Les événements des années 1940 demeurent encore suffisamment peu connus dans leur enchaînement et plus encore dans leurs mobiles pour que l’on se félicite de voir publier à leur propos des études sérieuses et fortement documentées. Il a paru tant d’ouvrages sommaires ou partisans sur l’attitude du gouvernement de Vichy et sur sa collaboration avec la puissance occupante qu’il est bon de lire un livre dépourvu de toute prise de position a priori. Claude Gounelle lui-même ne prétend certainement pas écrire l’histoire : il se défend d’apporter une conclusion personnelle à son récit, laissant au lecteur le soin d’établir sa propre opinion à partir des faits qu’il expose.
Il faut d’abord rendre hommage à la conscience avec laquelle l’auteur a fouillé le détail des événements, afin qu’aucun d’eux n’échappe et que chacun puisse apporter un élément de jugement. Cette méthode aboutit à l’élaboration d’un texte fort long, mais cependant toujours d’une lecture aisée.

Enregistrements présentés »
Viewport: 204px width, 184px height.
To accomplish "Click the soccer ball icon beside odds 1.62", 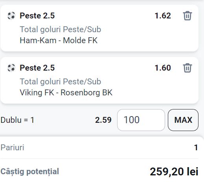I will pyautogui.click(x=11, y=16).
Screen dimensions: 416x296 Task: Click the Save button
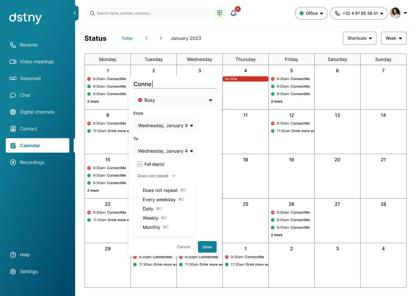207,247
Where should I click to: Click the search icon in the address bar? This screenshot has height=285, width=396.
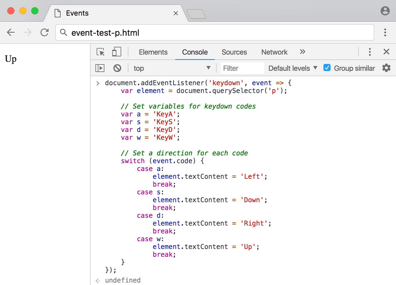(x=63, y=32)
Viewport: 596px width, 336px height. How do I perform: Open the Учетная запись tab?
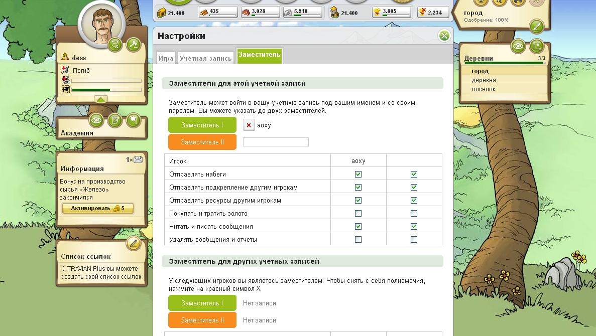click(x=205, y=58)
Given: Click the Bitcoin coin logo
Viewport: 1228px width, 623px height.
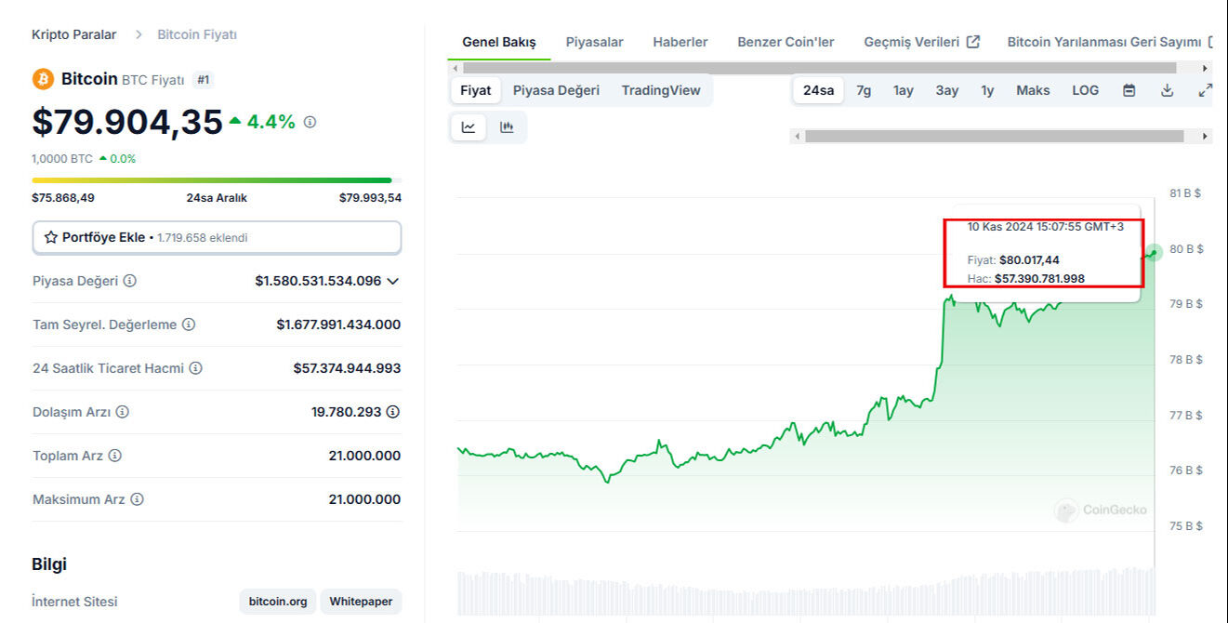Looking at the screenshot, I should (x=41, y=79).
* * *
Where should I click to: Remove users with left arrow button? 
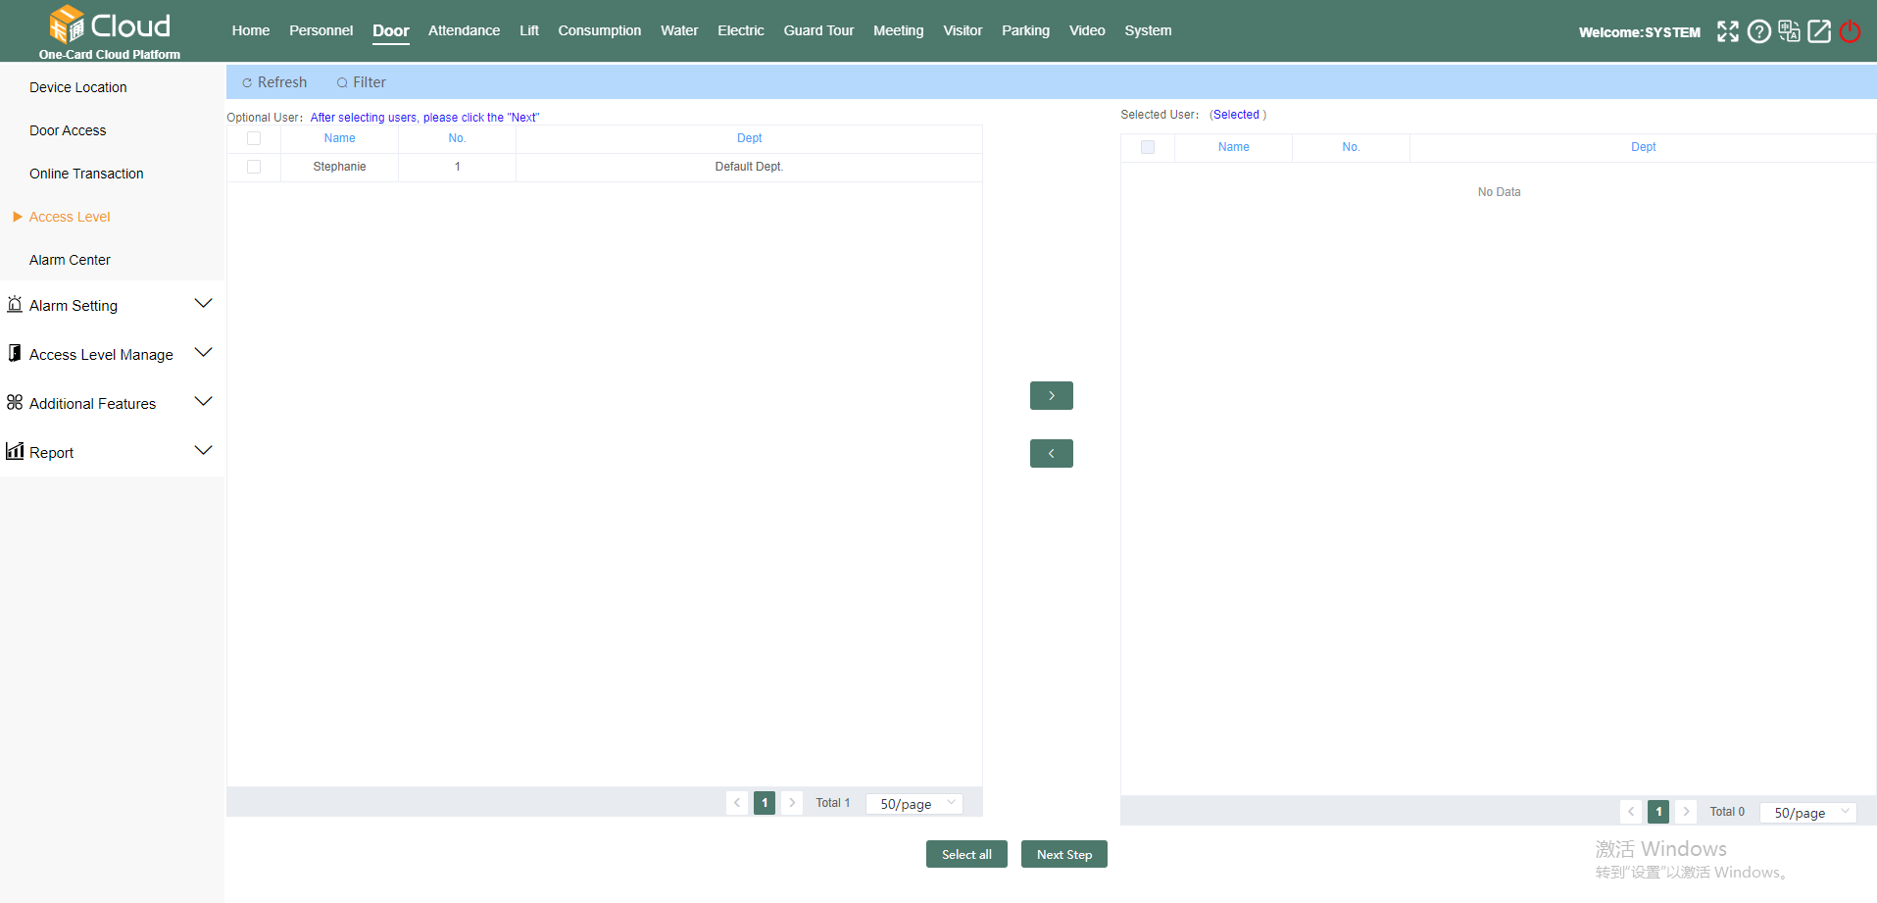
==
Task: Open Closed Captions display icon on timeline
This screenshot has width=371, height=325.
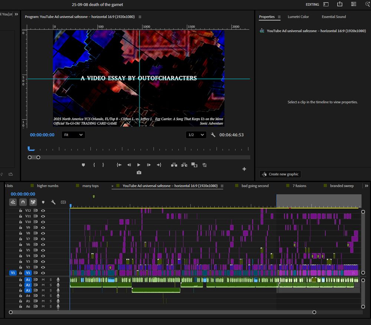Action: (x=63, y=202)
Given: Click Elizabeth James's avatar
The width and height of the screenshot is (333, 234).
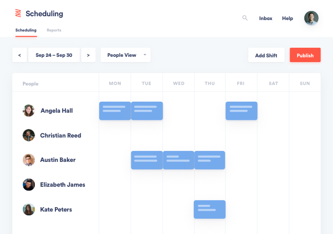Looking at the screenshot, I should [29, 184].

Série de tâches »
a) Modifiez le compte rendu sur Vichy : reprenez tout ce qui va de « Il faut d’abord » jusqu’à « d’une lecture aisée. », en changeant « la conscience » en « la minutie ».
b) Condensez le paragraphe du compte rendu sur Vichy qui commence par « Les événements des années 1940 » en quelques phrases plus brèves, sans en perdre les faits principaux.
c) D’après le compte rendu sur Vichy, que Claude Gounelle laisse-t-il au lecteur ?

Tâches corrigées »
a)
Il faut d’abord rendre hommage à la minutie avec laquelle l’auteur a fouillé le détail des événements, afin qu’aucun d’eux n’échappe et que chacun puisse apporter un élément de jugement. Cette méthode aboutit à l’élaboration d’un texte fort long, mais cependant toujours d’une lecture aisée.

b) Les événements des années 1940 restent mal connus, dans leur enchaînement comme dans leurs mobiles, d’où l’intérêt d’études sérieuses et documentées. Après tant d’ouvrages sommaires ou partisans sur Vichy et la collaboration, ce livre se distingue par l’absence de parti pris. Claude Gounelle n’apporte pas de conclusion personnelle et laisse le lecteur se faire une opinion à partir des faits exposés.

c) Le soin d’établir sa propre opinion à partir des faits qu’il expose.